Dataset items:
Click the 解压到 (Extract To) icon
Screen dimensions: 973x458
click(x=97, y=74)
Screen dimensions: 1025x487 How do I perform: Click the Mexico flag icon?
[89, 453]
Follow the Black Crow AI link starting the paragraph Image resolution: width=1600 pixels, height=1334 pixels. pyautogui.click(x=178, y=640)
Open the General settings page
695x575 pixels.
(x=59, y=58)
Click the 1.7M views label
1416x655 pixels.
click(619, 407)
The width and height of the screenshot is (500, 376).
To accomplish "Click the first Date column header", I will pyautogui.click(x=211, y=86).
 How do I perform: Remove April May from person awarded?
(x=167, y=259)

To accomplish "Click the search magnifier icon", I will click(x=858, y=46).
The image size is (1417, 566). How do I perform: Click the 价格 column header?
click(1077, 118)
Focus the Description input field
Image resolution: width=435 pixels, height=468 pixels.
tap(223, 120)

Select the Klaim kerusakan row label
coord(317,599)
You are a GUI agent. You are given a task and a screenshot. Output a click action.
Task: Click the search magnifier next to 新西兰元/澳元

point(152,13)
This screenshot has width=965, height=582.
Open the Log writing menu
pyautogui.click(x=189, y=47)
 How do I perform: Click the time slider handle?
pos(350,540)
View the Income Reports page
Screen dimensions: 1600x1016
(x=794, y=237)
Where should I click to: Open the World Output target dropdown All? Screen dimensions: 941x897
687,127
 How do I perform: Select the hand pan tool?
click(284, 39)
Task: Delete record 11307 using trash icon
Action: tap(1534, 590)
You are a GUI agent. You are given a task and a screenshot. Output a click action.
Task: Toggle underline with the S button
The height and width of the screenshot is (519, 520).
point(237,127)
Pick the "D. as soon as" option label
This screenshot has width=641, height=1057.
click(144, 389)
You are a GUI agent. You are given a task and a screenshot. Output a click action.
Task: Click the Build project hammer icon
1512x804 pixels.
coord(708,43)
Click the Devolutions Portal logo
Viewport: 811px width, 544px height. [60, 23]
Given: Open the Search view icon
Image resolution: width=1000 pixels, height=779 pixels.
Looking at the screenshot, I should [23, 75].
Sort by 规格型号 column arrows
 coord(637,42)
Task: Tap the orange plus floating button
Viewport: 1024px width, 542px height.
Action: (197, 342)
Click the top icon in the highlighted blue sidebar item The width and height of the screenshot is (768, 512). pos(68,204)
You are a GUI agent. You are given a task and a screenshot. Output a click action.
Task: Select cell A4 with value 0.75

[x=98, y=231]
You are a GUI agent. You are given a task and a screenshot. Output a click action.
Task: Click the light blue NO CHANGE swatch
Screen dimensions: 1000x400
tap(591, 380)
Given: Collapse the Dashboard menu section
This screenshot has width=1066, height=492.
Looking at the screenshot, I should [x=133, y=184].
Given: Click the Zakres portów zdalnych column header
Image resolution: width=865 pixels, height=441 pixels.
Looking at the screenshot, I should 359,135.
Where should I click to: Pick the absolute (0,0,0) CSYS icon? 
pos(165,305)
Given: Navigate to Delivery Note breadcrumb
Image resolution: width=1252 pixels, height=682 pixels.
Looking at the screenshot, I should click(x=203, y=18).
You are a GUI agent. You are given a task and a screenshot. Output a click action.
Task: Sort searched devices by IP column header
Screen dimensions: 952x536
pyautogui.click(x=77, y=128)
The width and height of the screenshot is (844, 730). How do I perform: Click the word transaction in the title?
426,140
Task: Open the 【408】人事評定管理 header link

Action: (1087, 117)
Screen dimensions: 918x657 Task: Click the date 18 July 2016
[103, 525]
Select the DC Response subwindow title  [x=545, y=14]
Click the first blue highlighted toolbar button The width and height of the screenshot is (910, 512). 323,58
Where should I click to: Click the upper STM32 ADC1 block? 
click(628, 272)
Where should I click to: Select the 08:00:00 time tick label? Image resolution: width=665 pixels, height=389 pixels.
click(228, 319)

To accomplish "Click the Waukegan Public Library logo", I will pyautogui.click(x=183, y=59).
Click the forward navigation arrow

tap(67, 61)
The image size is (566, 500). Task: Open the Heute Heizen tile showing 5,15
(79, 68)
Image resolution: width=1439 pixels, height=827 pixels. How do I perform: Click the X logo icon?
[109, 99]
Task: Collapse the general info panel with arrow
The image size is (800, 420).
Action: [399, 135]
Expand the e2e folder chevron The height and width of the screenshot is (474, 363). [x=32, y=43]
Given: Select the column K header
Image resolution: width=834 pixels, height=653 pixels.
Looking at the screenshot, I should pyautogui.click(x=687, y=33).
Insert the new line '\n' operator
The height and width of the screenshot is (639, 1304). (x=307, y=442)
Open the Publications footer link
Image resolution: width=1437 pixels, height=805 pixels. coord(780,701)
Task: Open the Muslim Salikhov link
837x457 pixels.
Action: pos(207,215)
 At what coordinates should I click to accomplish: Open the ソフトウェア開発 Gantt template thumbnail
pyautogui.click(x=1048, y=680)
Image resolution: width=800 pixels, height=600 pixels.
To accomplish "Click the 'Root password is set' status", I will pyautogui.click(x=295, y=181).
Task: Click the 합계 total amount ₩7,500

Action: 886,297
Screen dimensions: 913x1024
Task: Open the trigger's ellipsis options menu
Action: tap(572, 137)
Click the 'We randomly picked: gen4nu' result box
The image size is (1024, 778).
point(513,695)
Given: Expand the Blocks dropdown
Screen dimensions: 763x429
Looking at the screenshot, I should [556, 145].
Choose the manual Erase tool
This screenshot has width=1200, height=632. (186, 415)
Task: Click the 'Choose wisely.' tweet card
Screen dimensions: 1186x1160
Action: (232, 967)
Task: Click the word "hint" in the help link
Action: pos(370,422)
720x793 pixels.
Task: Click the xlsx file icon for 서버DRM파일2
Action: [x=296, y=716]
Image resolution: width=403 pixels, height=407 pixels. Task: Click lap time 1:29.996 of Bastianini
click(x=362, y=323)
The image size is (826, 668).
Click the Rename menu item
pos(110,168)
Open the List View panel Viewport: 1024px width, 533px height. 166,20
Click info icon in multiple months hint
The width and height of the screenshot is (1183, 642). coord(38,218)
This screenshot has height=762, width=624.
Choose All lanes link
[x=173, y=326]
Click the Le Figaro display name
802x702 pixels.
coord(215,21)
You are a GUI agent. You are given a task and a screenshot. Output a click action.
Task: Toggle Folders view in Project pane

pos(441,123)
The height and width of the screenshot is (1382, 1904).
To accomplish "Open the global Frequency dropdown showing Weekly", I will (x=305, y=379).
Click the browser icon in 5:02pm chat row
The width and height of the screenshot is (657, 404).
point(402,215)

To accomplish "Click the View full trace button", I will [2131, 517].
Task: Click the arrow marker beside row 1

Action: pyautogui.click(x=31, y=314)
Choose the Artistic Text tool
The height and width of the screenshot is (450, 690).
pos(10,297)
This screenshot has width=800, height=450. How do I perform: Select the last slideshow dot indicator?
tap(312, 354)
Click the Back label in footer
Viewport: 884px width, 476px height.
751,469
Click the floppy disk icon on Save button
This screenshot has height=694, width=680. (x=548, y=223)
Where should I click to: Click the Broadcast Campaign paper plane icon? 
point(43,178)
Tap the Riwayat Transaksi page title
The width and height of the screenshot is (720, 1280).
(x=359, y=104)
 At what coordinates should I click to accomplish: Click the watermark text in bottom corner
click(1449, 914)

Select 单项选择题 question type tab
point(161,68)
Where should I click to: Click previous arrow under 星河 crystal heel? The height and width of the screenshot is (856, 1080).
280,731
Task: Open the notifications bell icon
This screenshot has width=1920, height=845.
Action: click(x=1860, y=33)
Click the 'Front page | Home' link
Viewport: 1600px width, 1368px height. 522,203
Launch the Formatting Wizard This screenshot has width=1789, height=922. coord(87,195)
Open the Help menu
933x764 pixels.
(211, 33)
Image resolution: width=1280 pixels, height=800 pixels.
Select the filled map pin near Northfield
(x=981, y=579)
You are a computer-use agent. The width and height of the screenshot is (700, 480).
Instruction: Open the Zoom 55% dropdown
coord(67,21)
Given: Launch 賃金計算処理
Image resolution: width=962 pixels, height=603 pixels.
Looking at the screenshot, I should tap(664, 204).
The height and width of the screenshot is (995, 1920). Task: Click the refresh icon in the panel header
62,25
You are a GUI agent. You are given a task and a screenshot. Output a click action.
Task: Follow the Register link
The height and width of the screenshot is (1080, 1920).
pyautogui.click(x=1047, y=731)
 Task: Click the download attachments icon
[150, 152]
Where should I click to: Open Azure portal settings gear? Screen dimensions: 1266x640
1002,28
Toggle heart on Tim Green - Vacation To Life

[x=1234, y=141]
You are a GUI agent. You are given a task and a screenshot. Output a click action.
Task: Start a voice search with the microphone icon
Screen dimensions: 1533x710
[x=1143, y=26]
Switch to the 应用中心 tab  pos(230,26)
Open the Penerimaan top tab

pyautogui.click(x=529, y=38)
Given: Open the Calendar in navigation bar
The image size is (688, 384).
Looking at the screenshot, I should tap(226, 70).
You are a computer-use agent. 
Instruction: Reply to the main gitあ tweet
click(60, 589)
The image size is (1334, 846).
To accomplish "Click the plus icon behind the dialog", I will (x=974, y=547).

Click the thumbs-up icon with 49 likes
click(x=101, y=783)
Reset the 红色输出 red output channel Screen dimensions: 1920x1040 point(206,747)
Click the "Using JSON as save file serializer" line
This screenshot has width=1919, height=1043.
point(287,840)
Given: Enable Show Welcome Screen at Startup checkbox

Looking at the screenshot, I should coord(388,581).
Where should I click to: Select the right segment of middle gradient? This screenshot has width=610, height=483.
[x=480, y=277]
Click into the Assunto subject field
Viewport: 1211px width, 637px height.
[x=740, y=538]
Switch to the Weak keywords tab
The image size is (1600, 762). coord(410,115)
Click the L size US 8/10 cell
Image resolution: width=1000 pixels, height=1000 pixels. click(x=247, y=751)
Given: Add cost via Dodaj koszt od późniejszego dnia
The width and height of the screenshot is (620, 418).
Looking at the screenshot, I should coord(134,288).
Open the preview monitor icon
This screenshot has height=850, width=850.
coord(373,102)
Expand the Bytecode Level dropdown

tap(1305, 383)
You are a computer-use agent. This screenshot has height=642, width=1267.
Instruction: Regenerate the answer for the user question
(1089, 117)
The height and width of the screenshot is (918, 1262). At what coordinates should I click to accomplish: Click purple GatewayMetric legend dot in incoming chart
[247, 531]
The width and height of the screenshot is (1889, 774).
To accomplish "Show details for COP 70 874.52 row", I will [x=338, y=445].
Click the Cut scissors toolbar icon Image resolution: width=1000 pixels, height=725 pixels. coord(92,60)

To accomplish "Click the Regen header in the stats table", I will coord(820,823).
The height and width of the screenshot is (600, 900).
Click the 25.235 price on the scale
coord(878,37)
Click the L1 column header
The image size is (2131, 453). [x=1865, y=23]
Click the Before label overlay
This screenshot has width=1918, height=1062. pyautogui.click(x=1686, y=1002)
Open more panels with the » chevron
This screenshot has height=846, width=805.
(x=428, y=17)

Problem details:
Only lines that contain the string "first" count; pick each one out of the records and copy it.

Written solution:
To accomplish "Click the first Date column header", I will pyautogui.click(x=211, y=86).
Click the first blue highlighted toolbar button The width and height of the screenshot is (910, 512). 323,58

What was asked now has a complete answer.